Community

None of this works without binding a human to an account. And that CANNOT be done without determining if the person who is holding the credential or access device (phone, card, hardware key, etc.) is determined to both present at the time and - wait for it - alive. Liveness checks verify first if there is a real human asking for access, and then can make a match determination to make sure it is the legitimate human. Effective biometrics with liveness and matching ACTUALLY exist and have been successfully in operation for many years across the globe. 

Major note: Digital access is already pervasive and will only continue to gain users on every continent. As the value of access climbs, digital identity needs to be treated as THE critical component of access management, whether physical or virtual. If you cannot have an exceptionally high confidence that the person requesting access is not the legitimate account holder, the rest of what happens in a login process is still wide open to fraud, regardless of the cryptographic defenses in place. The wrong person can easily be operating a phone that will check out as legit. It happens all the time, and is responsible for nearly 85% of all ID problems.

This subject needs to be elevated to the top of the agenda and considered critical to the finance/banking biz, or these problems will not only persist, they will continue to grow - as they have for the past 10-plus years. Just check the latest reports from, for example, the Identity Theft Resource Center (ITRC - https://www.idtheftcenter.org/). The extent of this problem is much more troubling than you might think.

@Hamish Monk, you are welcome to contact me for a cold-shower report on the state of things in digital ID.

That 18 months should be focused putting teeth into requirements for performance verifications, particulary claims of liveness detection, the only technology that seems to provide a robust defence. Maybe it's time to mandate tested/certified liveness. If a vendor can't transparently meet this important security threshold, they should be forced back to the drawing board. On their own, most vendors will spend more time spinning their messages than innovating and fixing problems.

SCA itself is not necessarily complex. But, it is ill-informed. Because of that, slowing down the requirement is a good idea. There are two reasons for its lack of understanding. The first is governments are relying on vendors ("experts") to provide the foundation of understanding about how it works. Now, they may not have many other sources to edify them, but this is fundamentally flawed. Which brings up the second reason for the befuddlement: the vendors themselves. They are largely not equipped to deliver, so promote the way they do things today to fit into a model that requires something far more effective. For example, a two-step requirement is just as dangerous as a single step of either step - itself - is not secure. All it does is increase the attack surface, giving bad actors more choices.

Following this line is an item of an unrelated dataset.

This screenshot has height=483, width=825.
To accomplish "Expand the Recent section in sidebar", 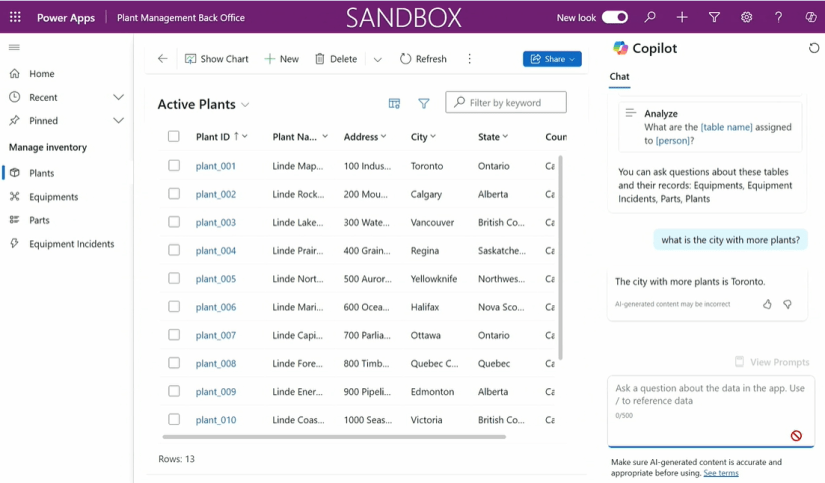I will [x=118, y=97].
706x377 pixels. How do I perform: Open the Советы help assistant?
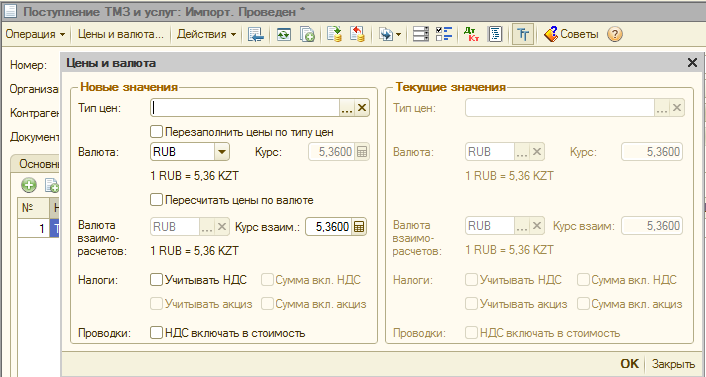click(x=571, y=34)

The truth is, most systems that claim to support SCA are simply inadequate. And all the various messages the governing bodies hear from their consultants are conflicting, at best, because of it. Far more objective and informed oversight is an absolute must. As is a requirement that all vendors pass performance tests that transparently indicate whether they deliver on their security promises, or not. If these two things don't get fixed during this recess, nothing much will change - except that the reasons for SCA will become much more critical as the bad guys continuously hone their skills.

Face biometrics are not all the same, and what Jumio uses is not recognition, but authentication. The difference - and it is material - is the apps ability to determine if the person is not only the "correct" user, but is alive at the time of the log in request. This prevents bad actors from using non-human fakes, like photos, video, masks, etc. to create and/or log into an account. Liveness detection is THE requirement for this to work, and it is a game-changer.